Self-Esteem: Too Much of a Good Thing?

By Peggy Patten, Parent News Offline, Spring 2000,

National Parent Information Network

Articles about self-esteem regularly appear in newspapers, popular magazines, and education and psychology journals. Parents have been caught up in this preoccupation with their child’s self-esteem and often ask, “How is my child feeling about himself/herself?” (Woods, 1999). In an article entitled “Self-Esteem: Balance between Individual and Community,” Carol Woods suggests that in our concern for children’s self-esteem over all else, we are creating a nation of self-absorbed individuals who are incapable of assuming necessary levels of responsibility and contributing to the overall well-being of society. In her writings about self-esteem, Professor Lillian Katz (1993) also asks whether we are developing our children’s self-esteem or narcissism, which she defined as an “excessive preoccupation with oneself”.

So, is helping children feel good about themselves a bad thing to do?

Of course not, but constant messages to children about how wonderful they are may raise doubts about the credibility of the message and the messenger. As psychologist Martin Seligman (1998) notes, parents would do their children greater service by helping them develop the abilities that warrant self-esteem - doing well in the world, taking personal responsibility, and getting along well with others.
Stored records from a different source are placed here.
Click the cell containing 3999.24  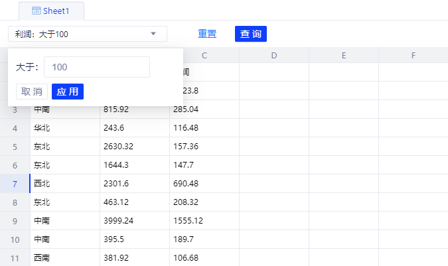pos(134,221)
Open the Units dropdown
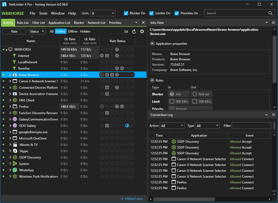278x203 pixels. pos(103,13)
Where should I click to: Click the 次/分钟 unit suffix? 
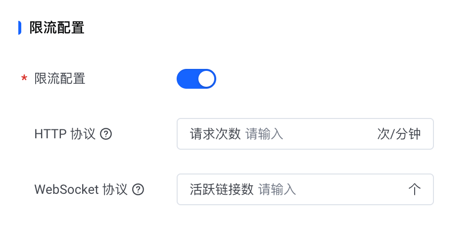(x=399, y=134)

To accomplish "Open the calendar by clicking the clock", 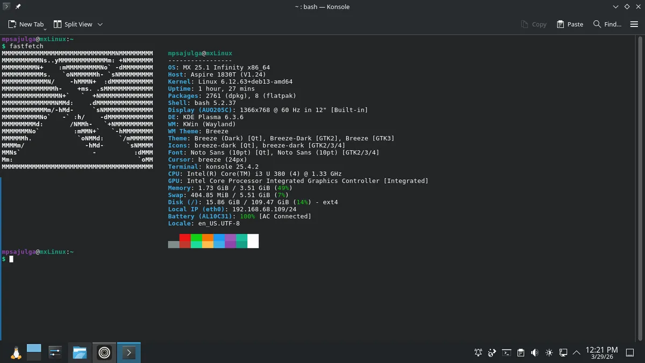I will click(x=602, y=352).
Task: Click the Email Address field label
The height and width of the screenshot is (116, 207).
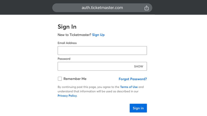Action: [x=67, y=43]
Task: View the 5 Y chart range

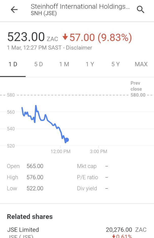Action: coord(115,64)
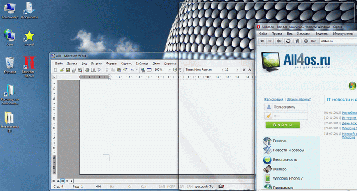Click the Print icon in Word toolbar
The height and width of the screenshot is (191, 357).
tap(87, 70)
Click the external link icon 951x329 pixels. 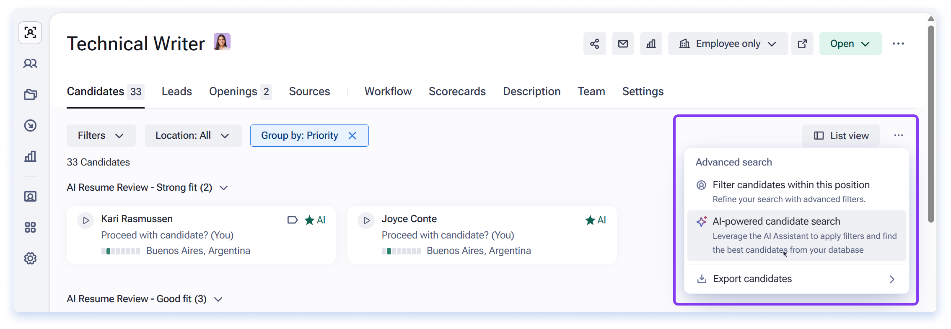(802, 44)
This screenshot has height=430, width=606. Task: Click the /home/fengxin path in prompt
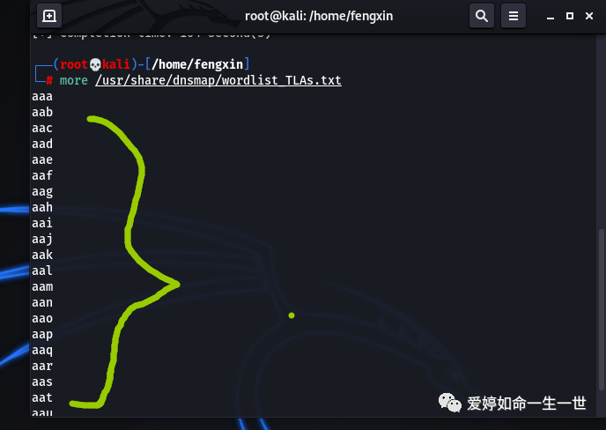coord(197,64)
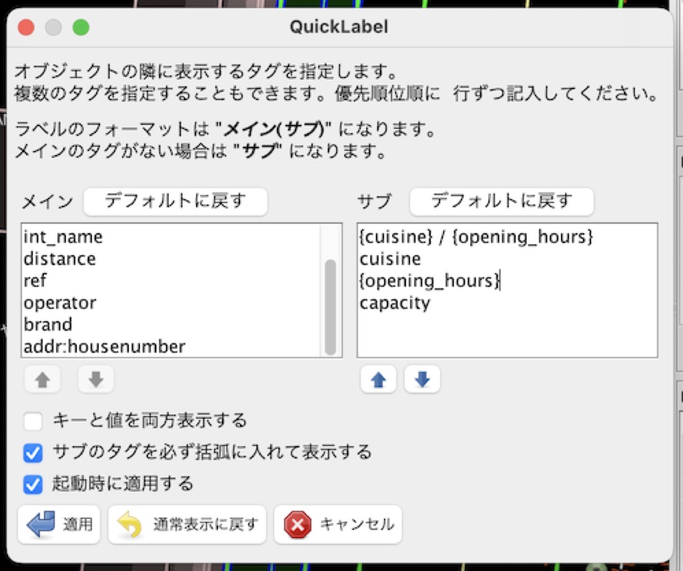Uncheck サブのタグを必ず括弧に入れて表示する
Viewport: 683px width, 571px height.
[33, 453]
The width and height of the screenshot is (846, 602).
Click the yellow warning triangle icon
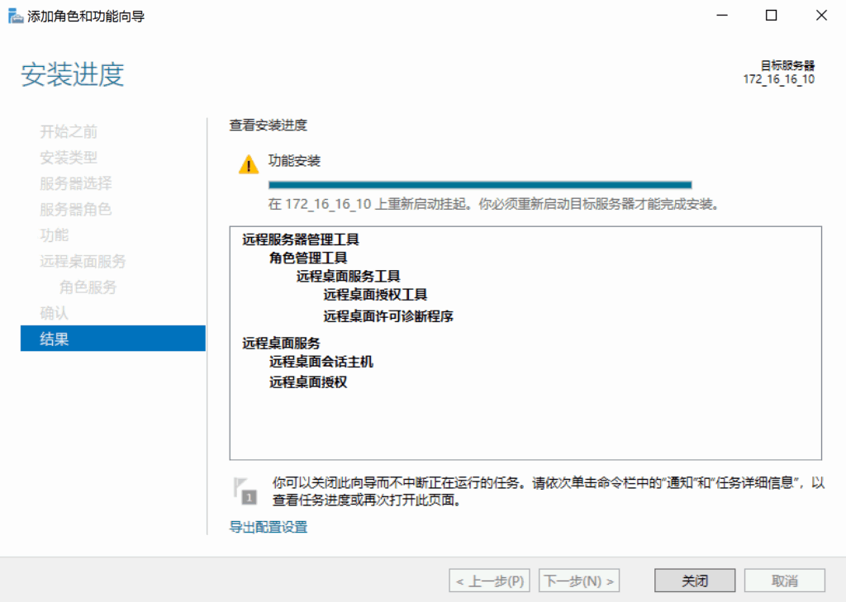(249, 164)
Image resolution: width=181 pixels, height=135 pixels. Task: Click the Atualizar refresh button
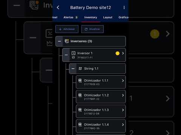pos(92,29)
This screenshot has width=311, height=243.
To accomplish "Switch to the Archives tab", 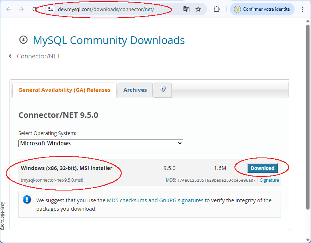I will pyautogui.click(x=135, y=90).
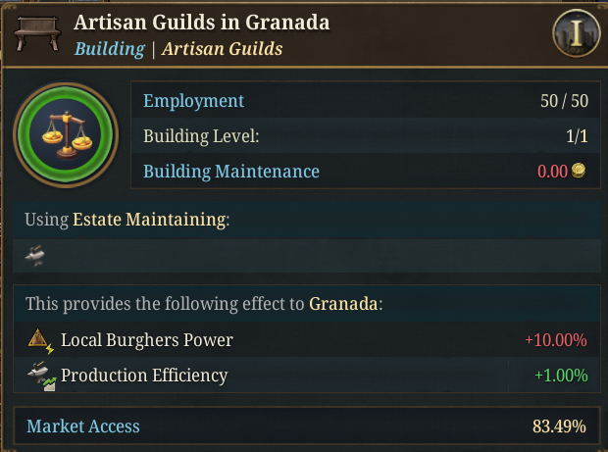This screenshot has height=452, width=608.
Task: Click the Building category link in subtitle
Action: [108, 49]
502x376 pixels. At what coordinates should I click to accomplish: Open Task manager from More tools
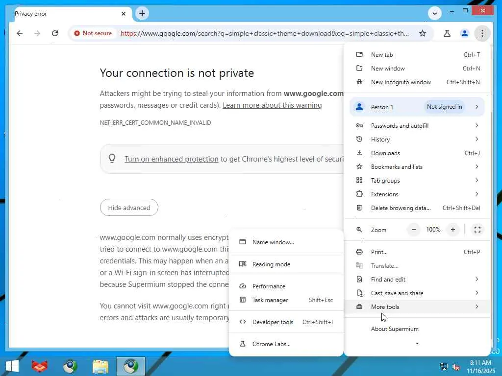270,300
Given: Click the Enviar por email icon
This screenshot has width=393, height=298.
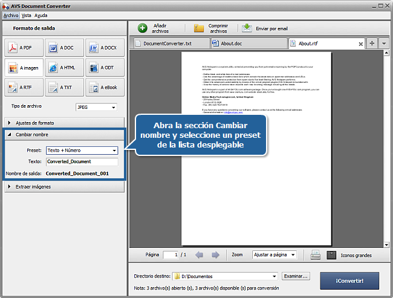Looking at the screenshot, I should [247, 28].
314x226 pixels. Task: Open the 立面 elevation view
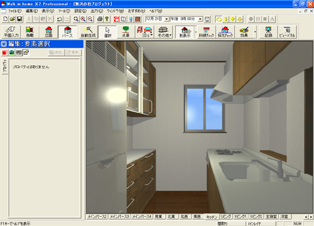(48, 32)
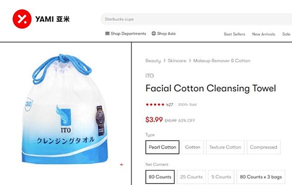Open the Best Sellers tab
292x185 pixels.
[234, 34]
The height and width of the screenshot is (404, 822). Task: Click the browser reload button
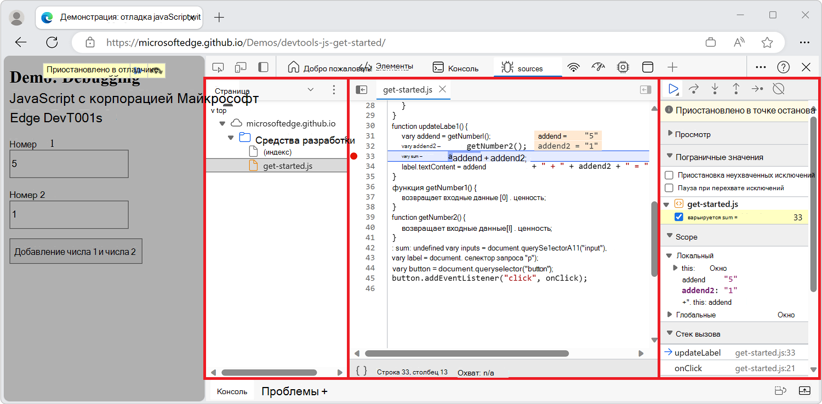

One of parents’ greatest balancing acts (and there are many) is to find the right tension between letting your child feel unconditional love as the center of the universe while gradually broadening the focus of his or her worldview to include the needs of a wider community with a concern for the common good. Self-esteem is important, Carol Woods reminds us, but it is one of many vital elements in human development. It depends not only on self-respect, but also on mutual respect.